8.1.6 RAG Optimization
Learning Objectives
By the end of this section, you will be able to:
- Identify the most common optimization points in a RAG system
- Understand how chunk, top-k, rerank, and prompt affect results
- Learn how to build a simple context packing strategy
- Develop an optimization mindset of “find the bottleneck first, then tune the parameters”
First locate which stage has the problem before optimizing
A RAG system usually has four stages
It can be roughly broken down into:
- Document processing
- Retrieval
- Context packing
- Answer generation
If the answer quality is poor, you should first ask:
- Did it fail to find the right information?
- Or did it find it but not include it?
- Or did it include it, but the model did not use it well?

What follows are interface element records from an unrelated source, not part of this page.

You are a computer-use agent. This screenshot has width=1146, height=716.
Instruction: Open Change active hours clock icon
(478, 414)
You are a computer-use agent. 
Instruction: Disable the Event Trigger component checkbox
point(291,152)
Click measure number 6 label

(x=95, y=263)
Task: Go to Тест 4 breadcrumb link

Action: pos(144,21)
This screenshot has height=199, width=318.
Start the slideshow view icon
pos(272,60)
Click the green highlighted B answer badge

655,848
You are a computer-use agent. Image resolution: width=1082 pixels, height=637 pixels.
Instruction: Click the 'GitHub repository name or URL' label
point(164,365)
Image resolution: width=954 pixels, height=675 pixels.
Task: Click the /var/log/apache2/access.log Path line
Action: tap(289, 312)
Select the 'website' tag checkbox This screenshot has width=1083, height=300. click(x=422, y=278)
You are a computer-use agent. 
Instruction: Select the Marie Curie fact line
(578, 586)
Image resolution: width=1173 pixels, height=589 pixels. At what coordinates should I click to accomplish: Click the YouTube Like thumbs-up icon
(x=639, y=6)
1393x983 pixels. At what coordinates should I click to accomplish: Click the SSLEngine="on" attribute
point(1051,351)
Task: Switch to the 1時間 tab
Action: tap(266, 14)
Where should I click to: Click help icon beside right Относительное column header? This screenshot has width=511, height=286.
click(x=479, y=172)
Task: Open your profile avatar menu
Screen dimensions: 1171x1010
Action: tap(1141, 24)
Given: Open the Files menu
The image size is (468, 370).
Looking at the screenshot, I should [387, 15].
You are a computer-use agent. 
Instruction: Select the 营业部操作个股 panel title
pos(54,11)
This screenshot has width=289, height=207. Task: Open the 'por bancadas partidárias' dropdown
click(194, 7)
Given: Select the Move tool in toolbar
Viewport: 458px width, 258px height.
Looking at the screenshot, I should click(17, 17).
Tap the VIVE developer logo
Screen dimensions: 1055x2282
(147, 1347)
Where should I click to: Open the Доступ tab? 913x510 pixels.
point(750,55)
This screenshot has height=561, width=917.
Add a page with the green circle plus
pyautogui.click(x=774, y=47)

Different problems call for different optimization directions
| Symptom | Common problem area |
|---|---|
| There is clearly an answer, but it was not retrieved | Chunking / embedding / retrieval strategy |
| The right content was retrieved, but the answer is still off | Prompt / context packing / model summarization |
| The answer is slow and expensive | top_k too large / context too long / too much reranking |

Before optimizing, locate the issue along the funnel: document processing, retrieval, context packing, or generation constraints. If you cannot tell which layer is at fault, and you change chunk, top-k, rerank, and prompt all at once, you usually just make the problem harder to reproduce.
Start optimizing from document processing
Chunk size is not better just because it is larger
If chunks are too large:
- Retrieval becomes less precise
- Context usage grows too much
If chunks are too small:
- Information gets split apart too easily
- Evidence becomes incomplete
So the usual goal is not “the bigger the safer,” but finding a balance.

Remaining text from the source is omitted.